We walked over the Ponte Vecchio to the open air market where I spent hours agonizing over the leather belts and bags. Bill was very patient.
After all that walking we were completely exhausted so we went back to the hotel and took a nap. For dinner (jeez...do you think we did anything other than eat?) we went to a little pizzeria that Jean-Paul recommended, which was very nice. We had caprese salad and a delicious fish stew, and stopped for gelato on the way home. BTW, I ate gelato every single day, sometimes twice.
On Monday we walked into town on the south side of the Arno River (instead of the north side, which is what we'd been doing) and it was a gorgeous walk. Went to the Bargello which is a wonderful sculpture museum in a former police station turned prison. Fantastic stuff.
Wandered through town after that (walking, walking, walking). Stopped for wine at a piazza (this was a regular occurence for us), then later got a sandwich at one of the numerous delis where they sell gorgeous sandwiches for not much money.

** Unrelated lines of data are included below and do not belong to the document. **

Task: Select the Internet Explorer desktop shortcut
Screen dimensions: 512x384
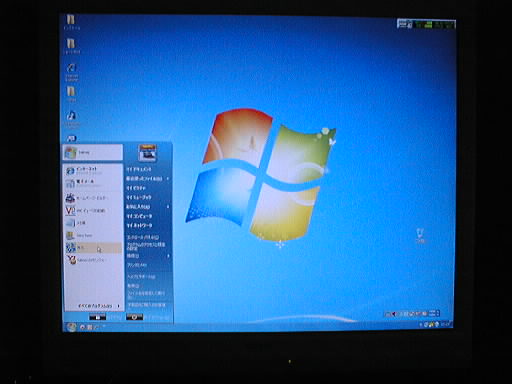Action: [71, 72]
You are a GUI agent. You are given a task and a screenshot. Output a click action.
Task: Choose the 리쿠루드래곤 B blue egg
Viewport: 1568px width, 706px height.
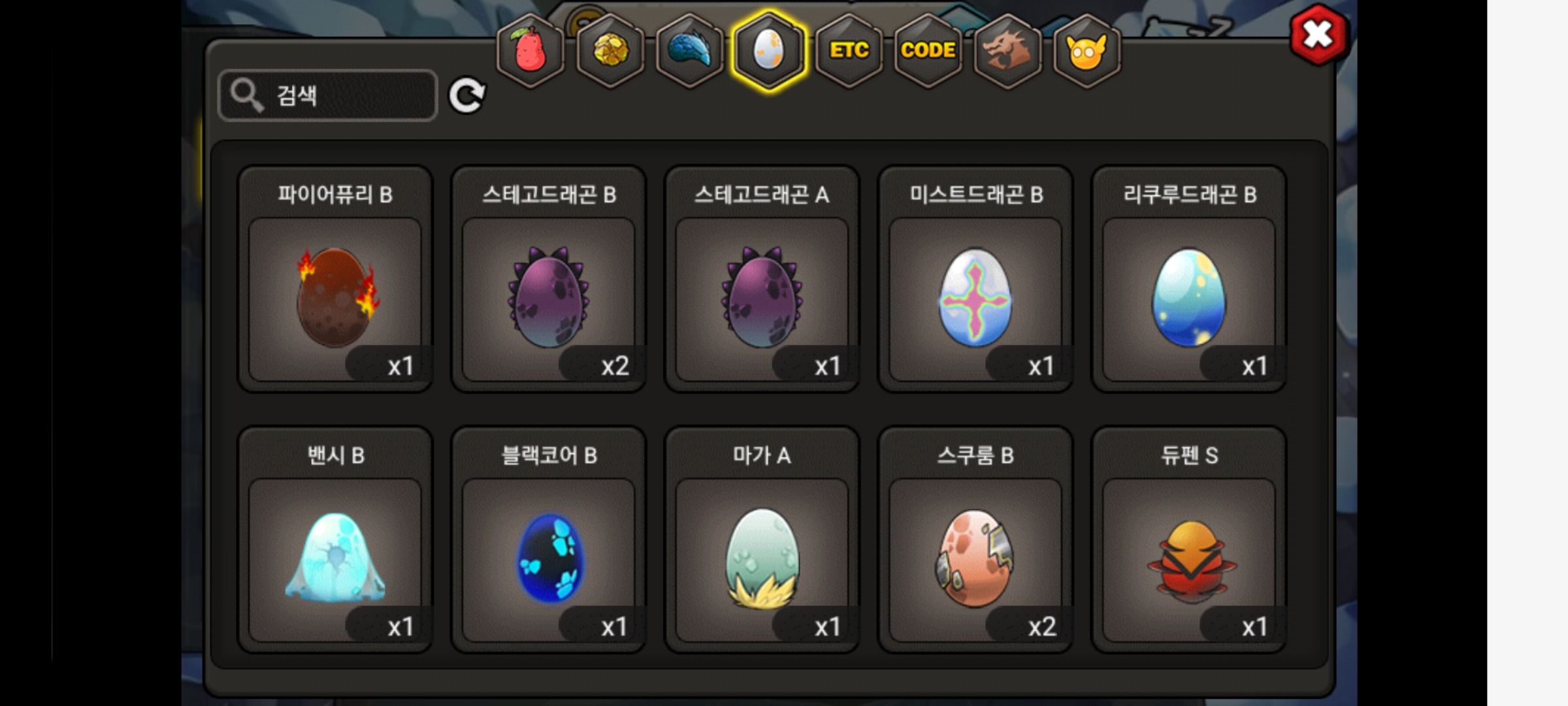(1189, 280)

Then we walked some more.
After a little siesta we went to Ristorante Baldini, a nice restaurant near the hotel. We had the house wine. They put a bottle on your table and charge you for what you drink. We had a couple glasses each and the wine portion of the bill was 10 Euros (about $14), the cheapest we paid for wine since we'd been there. We had a first course of Spaghetti Pomodoro which was heavenly, and a second course of roasted meats.
Florence was wonderful and beautiful - we loved it.

April 26, 2009

Rome to Florence - April 4, 2009


We took the bullet train to Florence and were met at the train station by Jean-Paul, our guide, who transported us to our hotel, the NH Hotel.
See the charming building on the far right in the picture? Well, that's not it. It's the third building to the left, the ugly, modern-looking one behind the trees. Not a bad thing that you can't really see it.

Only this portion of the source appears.